“Brittany Runs a Marathon”

LOUISA:  2 STARS


LOUISA SAYS:

I really don’t have much to say about “Brittany Runs a Marathon,” a generic, forgettable, feel-good inspirational movie that’s loosely based on a true story about an overweight and unhealthy young woman who decides to train to run the New York Marathon. While this dramadey may be well-intentioned, its tone is uneven and filled with too much fake uplifting baloney.

Brittany (Jillian Bell) is a mess. She’s in her late twenties and feels lost. Her diet consists of donuts and an overindulgence of alcohol, and she’s party of the late-night club hopping party scene. She’s known to her so-called friends as their fat sidekick and wingman. When Brittany visits a clinic to score prescription Adderall to get high, the doctor forces her to face reality: she needs to lose about 50 pounds or she will be headed down a path of lifetime health problems. The next day, Brittany hits the streets of New York and starts running, taking baby steps until she builds up to a 20-plus mile marathon.

The film is motivational, but you can tell it speaks to thin folks who’ve never struggled with their weight. That’s not to say this is mean-spirited towards overweight people (it’s not), but it’s far from friendly. The realistic scenes, such as her friends encouraging bad habits to keep her heavy and showing how overweight people are sometimes invisible to society, hit the nail on the head. And once Brittany starts to lose weight, her insecure roommate (Alice Lee) tears her down — just when she finally starts to feel good about herself.

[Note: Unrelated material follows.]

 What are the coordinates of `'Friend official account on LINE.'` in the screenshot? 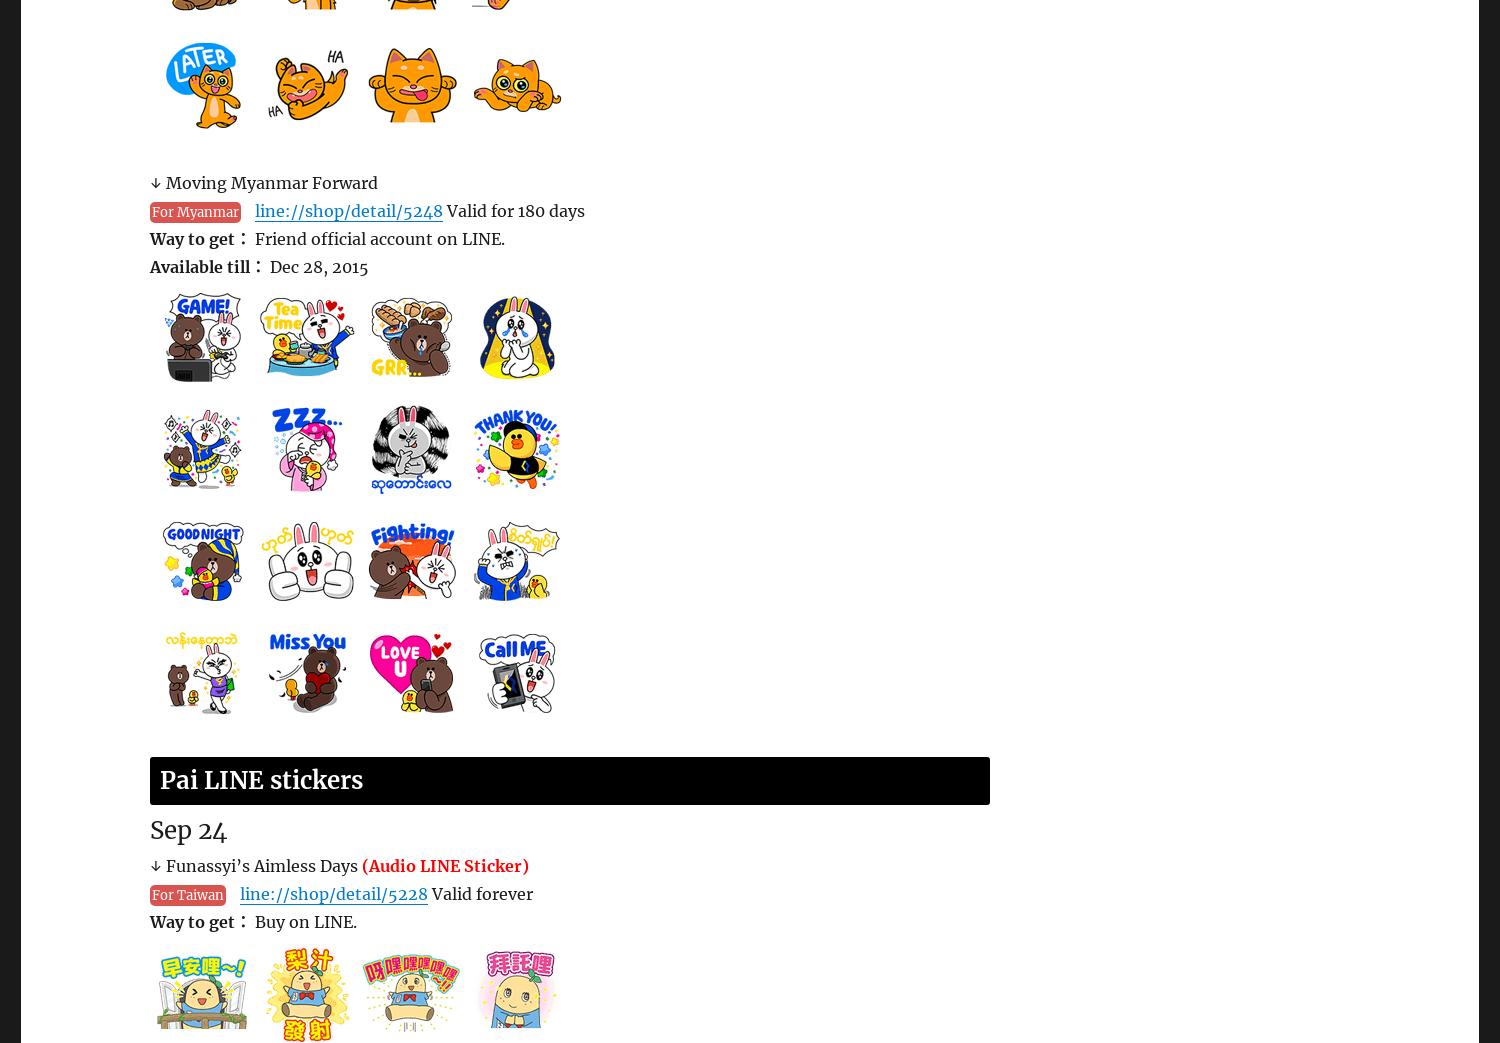 It's located at (378, 238).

There are a couple of bright spots here, mostly from the supporting cast (Michaela Watkins and Micah Stock), and especially Utkarsh Ambudkar as Brittany’s boyfriend Jern. He’s a great character, thoughtfully written and authentic. It’s so nice to see a male character that isn’t paper thin (something that’s sadly becoming a rarity on film). Bell is perfectly cast, and her brand of self-deprecating humor and slight snark serves her character well — until she starts to shed those pounds.

The problem is that Brittany is a total jerk and hard to like, much less root for. I wasn’t sure if I was supposed to clap when (spoiler alert) she eventually runs the marathon, but the truth is that I really didn’t care. At all. By that time, Brittany has become a super jackass. She’s newly-thin and has become a bit of a bully. At a party, the former “fat girl” insults another overweight woman. It’s super mean, was pointless to include in the film (she learns absolutely nothing from this behavior), and it made me absolutely hate Brittany.

I guess the point is that people who are naturally skinny just don’t understand the struggle, and this film likely won’t become a beacon of enlightenment for them. At least the film doesn’t overtly poke fun at chunky folks, but it’s patronizing in a way that’s a complete turn-off. Many of us have heard how small steps can add up and change your life for the better, and others have been lectured or chastised by their doctor. I’m sure the movie is meant as a motivator to encourage viewers to set a goal and just go for it, but I fear those who could stand to lose more than a few pounds may be discouraged further.